An understanding of the molecular basis of liver regeneration will open new horizons for the development of novel therapies for chronic liver failure. Such therapies would solve the drawbacks associated with liver transplant, including the shortage of donor organs, long waitlist time, high medical costs, and lifelong use of immunosuppressive agents. Regeneration after partial hepatectomy has been studied in animal models, particularly fumarylacetoacetate hydrolase-deficient (FAH ^-/-) mice and pigs. The process of regeneration is distinctive, complex, and well coordinated, and it depends on the interplay among several signaling pathways (eg, nuclear factor κβ, Notch, Hippo), cytokines (eg, tumor necrosis factor α, interleukin 6), and growth factors (eg, hepatocyte growth factor, epidermal growth factor, vascular endothelial growth factor), and other components. Furthermore, endocrinal hormones (eg, norepinephrine, growth hormone, insulin, thyroid hormones) also can influence the aforementioned pathways and factors. We believe that these endocrinal hormones are important hepatic mitogens that strongly induce and accelerate hepatocyte proliferation (regeneration) by directly and indirectly triggering the activity of the involved signaling pathways, cytokines, growth factors, and transcription factors. The subsequent induction of cyclins and associated cyclin-dependent kinase complexes allow hepatocytes to enter the cell cycle. In this review article, we comprehensively summarize the current knowledge regarding the roles and mechanisms of these hormones in liver regeneration. Articles used for this review were identified by searching MEDLINE and EMBASE databases from inception through June 1, 2019.
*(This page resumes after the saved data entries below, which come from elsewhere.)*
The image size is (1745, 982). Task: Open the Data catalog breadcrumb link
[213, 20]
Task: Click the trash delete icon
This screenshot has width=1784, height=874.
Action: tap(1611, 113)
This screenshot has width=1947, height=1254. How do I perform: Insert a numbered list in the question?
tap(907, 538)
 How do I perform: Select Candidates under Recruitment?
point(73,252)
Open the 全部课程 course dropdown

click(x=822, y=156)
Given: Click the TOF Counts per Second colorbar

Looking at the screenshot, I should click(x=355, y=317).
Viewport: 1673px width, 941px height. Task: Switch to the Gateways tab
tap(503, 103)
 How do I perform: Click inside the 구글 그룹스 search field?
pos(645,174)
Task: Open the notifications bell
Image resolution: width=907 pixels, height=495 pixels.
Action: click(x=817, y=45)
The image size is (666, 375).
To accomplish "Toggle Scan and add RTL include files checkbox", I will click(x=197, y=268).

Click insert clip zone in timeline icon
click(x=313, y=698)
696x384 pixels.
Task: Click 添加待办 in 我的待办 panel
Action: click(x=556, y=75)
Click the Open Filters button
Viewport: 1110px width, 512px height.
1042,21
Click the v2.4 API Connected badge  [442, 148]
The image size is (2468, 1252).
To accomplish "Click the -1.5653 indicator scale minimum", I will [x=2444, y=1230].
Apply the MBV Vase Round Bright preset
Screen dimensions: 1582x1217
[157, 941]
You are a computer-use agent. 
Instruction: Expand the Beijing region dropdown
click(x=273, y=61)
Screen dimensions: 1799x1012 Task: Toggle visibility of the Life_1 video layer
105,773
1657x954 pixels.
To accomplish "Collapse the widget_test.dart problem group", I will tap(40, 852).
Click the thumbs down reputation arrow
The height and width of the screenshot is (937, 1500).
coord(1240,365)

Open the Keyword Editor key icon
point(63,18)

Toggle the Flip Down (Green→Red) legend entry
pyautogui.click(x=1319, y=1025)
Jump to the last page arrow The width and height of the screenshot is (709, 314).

Keywords: CDK, cyclin-dependent kinase; EGF, epidermal growth factor; EGFR, EGF receptor; ERK, extracellular signal-regulated kinase; FAH, fumarylacetoacetate hydrolase; GH, growth hormone; Ghr-/-, growth hormone receptor gene knockout; HGF, hepatocyte growth factor; HNF, hepatocyte nuclear factor; HPC, hepatic progenitor cell; IGF, insulinlike growth factor; IL, interleukin; IR, insulin receptor; InsP3, inositol 1,4,5-trisphosphate; JNK, JUN N-terminal kinase; LDLT, living donor liver transplant; LRP, low-density lipoprotein-related protein; MAPK, mitogen-activated protein kinase; NF-κβ, nuclear factor κβ; NOS, nitric oxide synthase; NTBC, 2-nitro-4-trifluoro-methyl-benzoyl-1,3-cyclohexanedione; PCNA, proliferating cell nuclear antigen; PCR, polymerase chain reaction; PH, partial hepatectomy; PI3K, phosphatidylinositol-4,5-bisphosphate 3-kinase; PKB, protein kinase B; PTU, 6-n-propyl-2-thiouracil; ROS, reactive oxygen species; STAT, signal transducer and activator of transcription; T3, triiodothyronine; TGF, transforming growth factor; TNF, tumor necrosis factor; TR, thyroid receptor; hESC, human embryonic stem cell; hiPSC, human induced pluripotent stem cells; mRNA, messenger RNA; mTOR, mammalian target of rapamycin.